Was there some change on Tango 9 ?
So, a few years ago, we identified some performance issues in the way the Database DS was handling the memorized attributes.
We concluded that the problem was coming from the fact that the history of the last 10 (by default I think) values was saved in the database when writing a memorized attribute.
This was not efficient and was causing some database performance issues (especially if some memorized attributes are written at high frequency) so it was decided at some point to remove this history feature for the memorized attributes.
This was done at the Database server level.
I think DataBase-Release-5.2 should have the patch.
It seems this version of the Database server was released with Tango distribution 9.1.0.
So if you are using extensively memorized attributes, I would definitely advise to upgrade.
Did you manage to correlate these errors with a special event (massive restart of device servers, start of a specific experiment/operating mode, …)?
I read the discussion and it could be the solution of our problem. We will have to run more tests to be sure.
We actually don’t know how to create the problem. It happens randomly. The only facts we have are that it happens when we use several clients (Astor / Jive), and when we control the equipments.
I second Reynald’s proposal. I presume you know that the database server can be upgraded without upgrading the rest of Tango i.e. Database device server V9.x with Tango device servers and clients linked with Tango library V8.x.
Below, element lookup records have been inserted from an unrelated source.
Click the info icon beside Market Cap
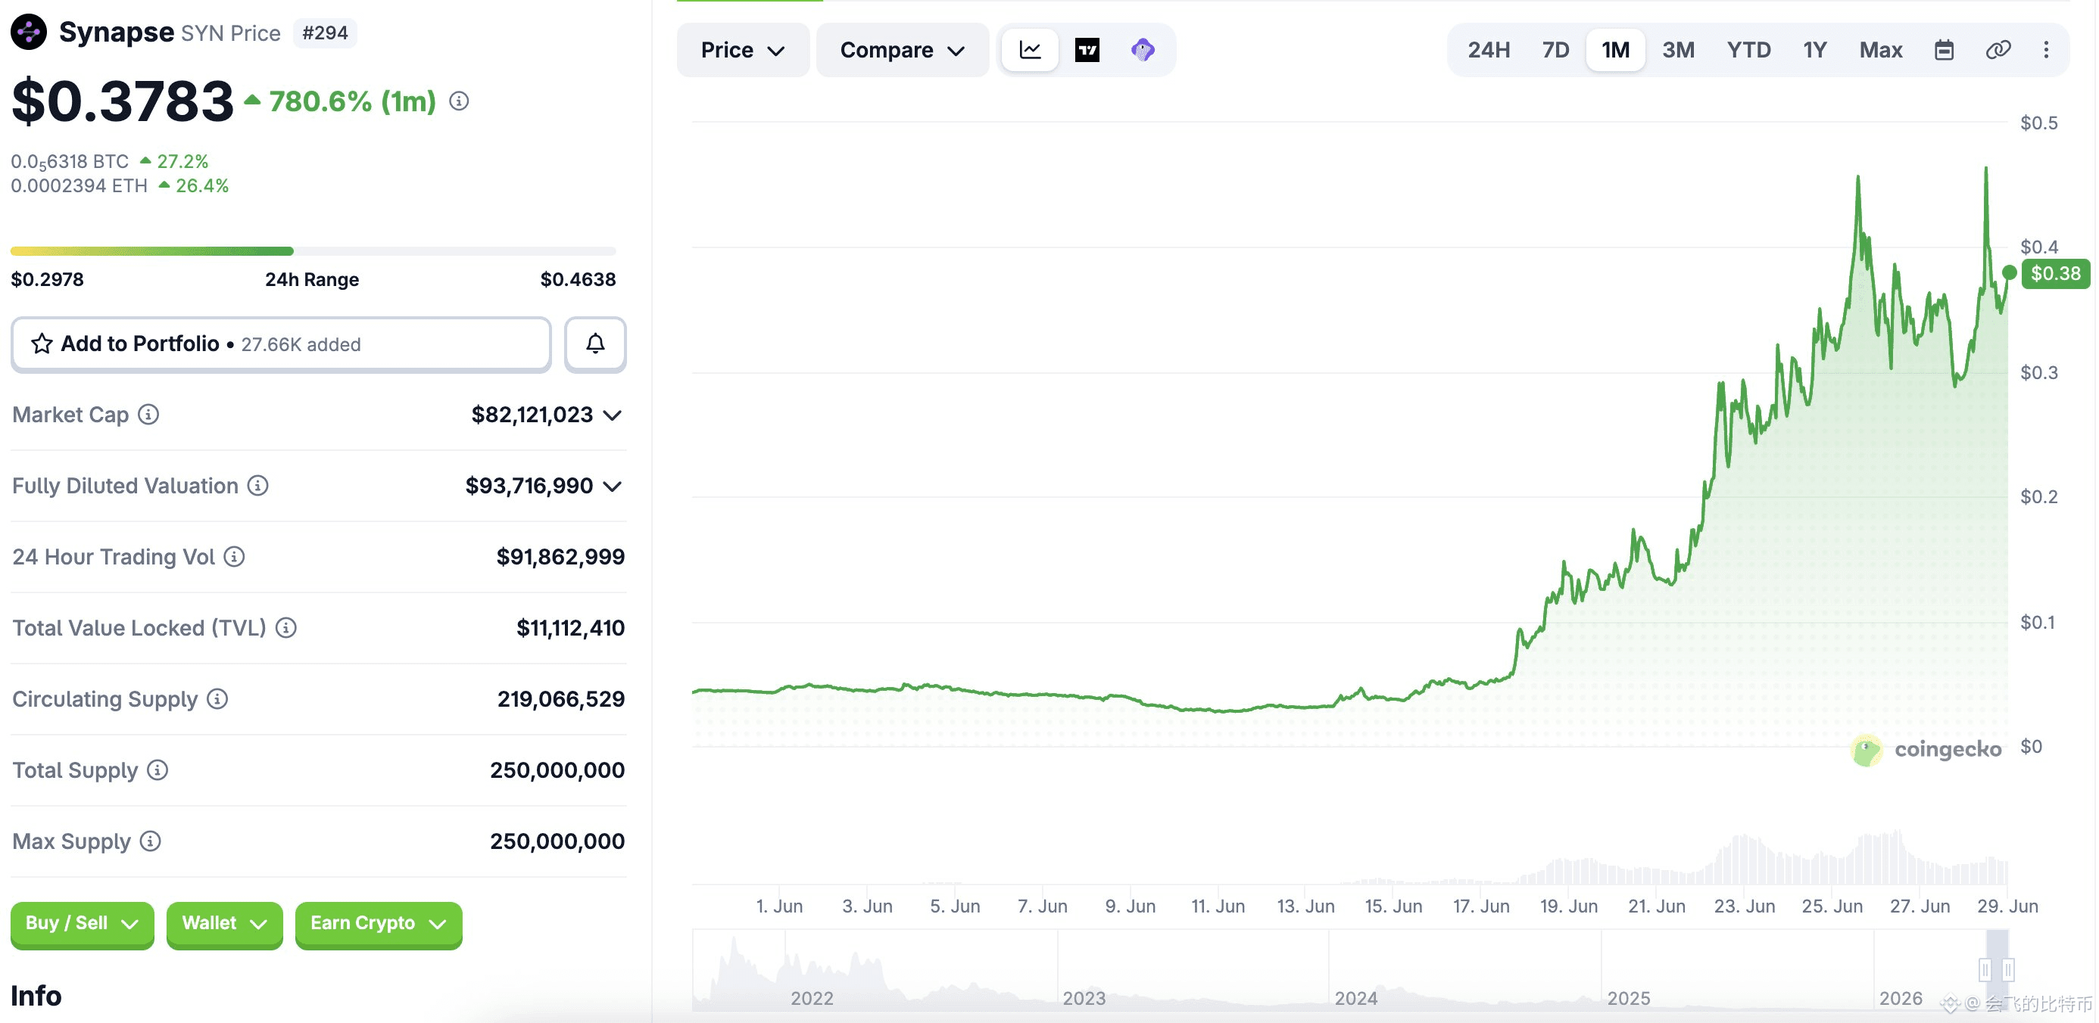 click(x=148, y=415)
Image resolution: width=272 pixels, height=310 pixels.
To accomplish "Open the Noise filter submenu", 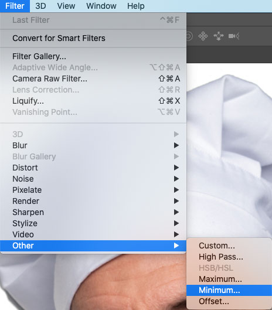I will [93, 179].
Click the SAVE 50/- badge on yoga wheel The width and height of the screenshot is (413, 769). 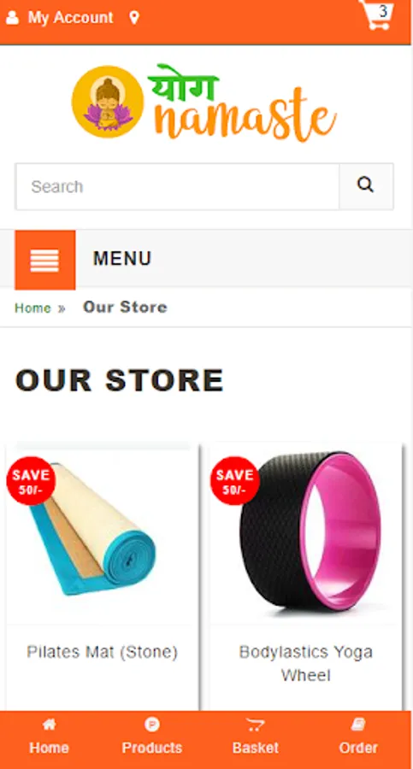235,480
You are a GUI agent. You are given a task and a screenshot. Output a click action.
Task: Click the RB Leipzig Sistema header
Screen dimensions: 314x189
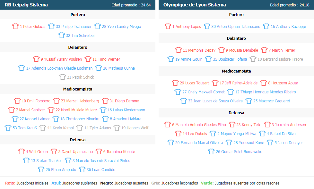[x=26, y=5]

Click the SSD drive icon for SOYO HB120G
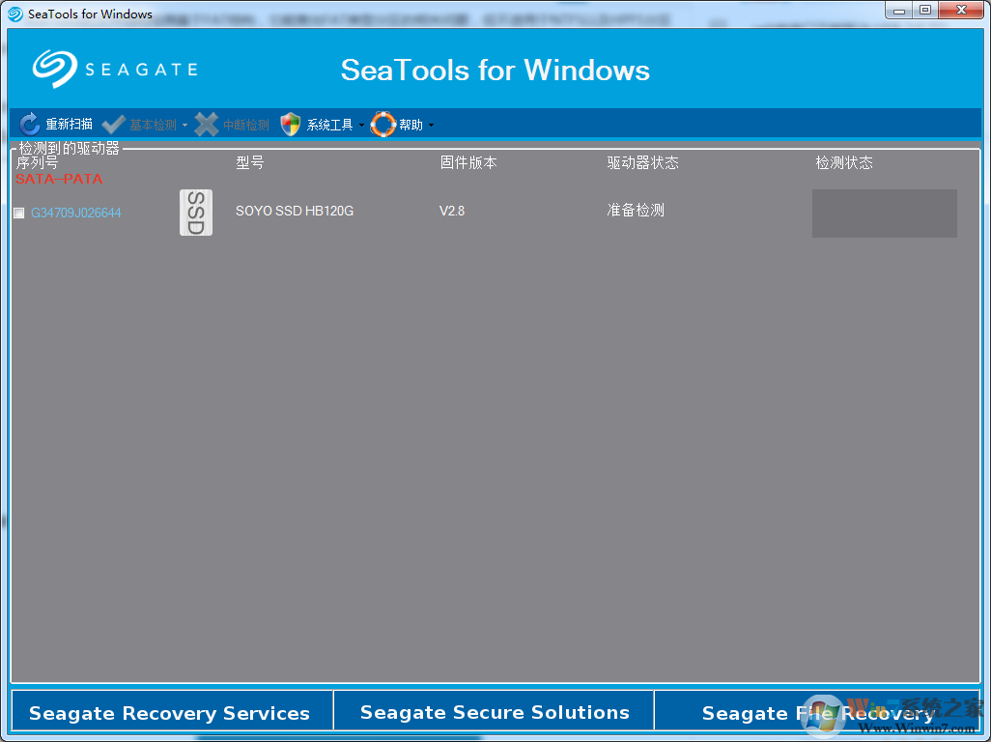[196, 212]
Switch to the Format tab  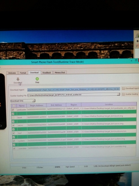coord(23,73)
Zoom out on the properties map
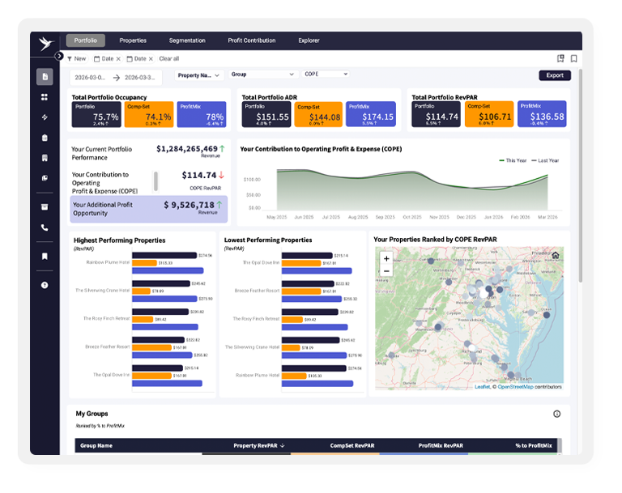Image resolution: width=622 pixels, height=493 pixels. click(386, 271)

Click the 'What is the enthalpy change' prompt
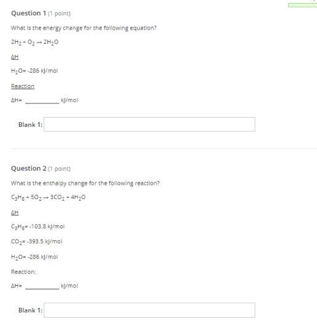[x=85, y=183]
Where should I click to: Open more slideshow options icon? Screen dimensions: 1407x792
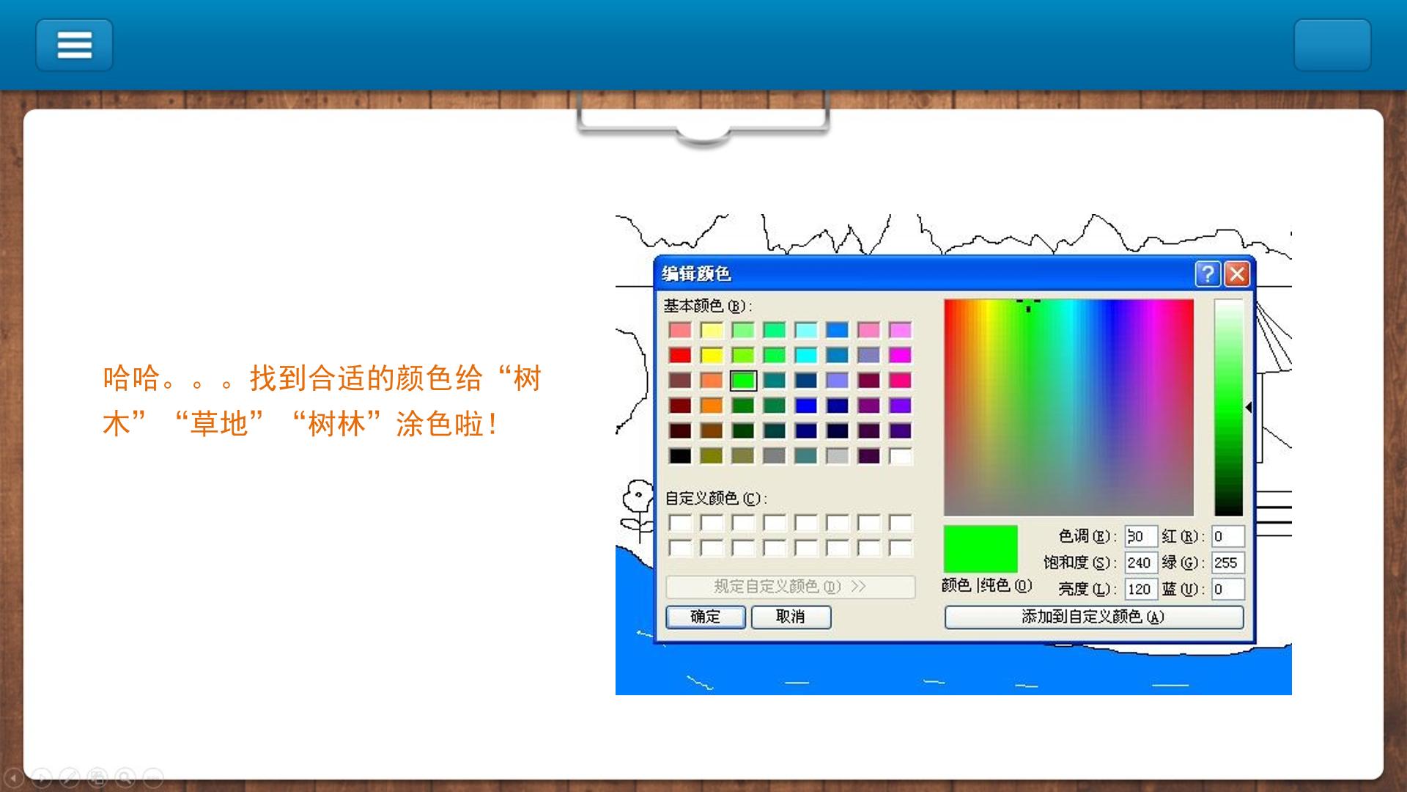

Have you monitored the timing performance of the Database server? If not you should do this because it will allow you to quantify the problem and when it happens. There are timing measurements in the Database server which are exposed as attirbuteds which you can monitor. One easy way of doing this is to plot them with atkpanel. Simply click on the database device e.g. sys/database/2, and open the Monitor panel. Then select the Timing average / maximum / info tabs to monitor the timing of calls on the database server. You should also correlate it with the number of calls and see if there is not some process overloading the database.
I have attached one example for a database running at the ESRF. The peak is for DbGetDataServerCache which is called very rarely. Otherwise all the call averages are mostly less than 100 milliseconds.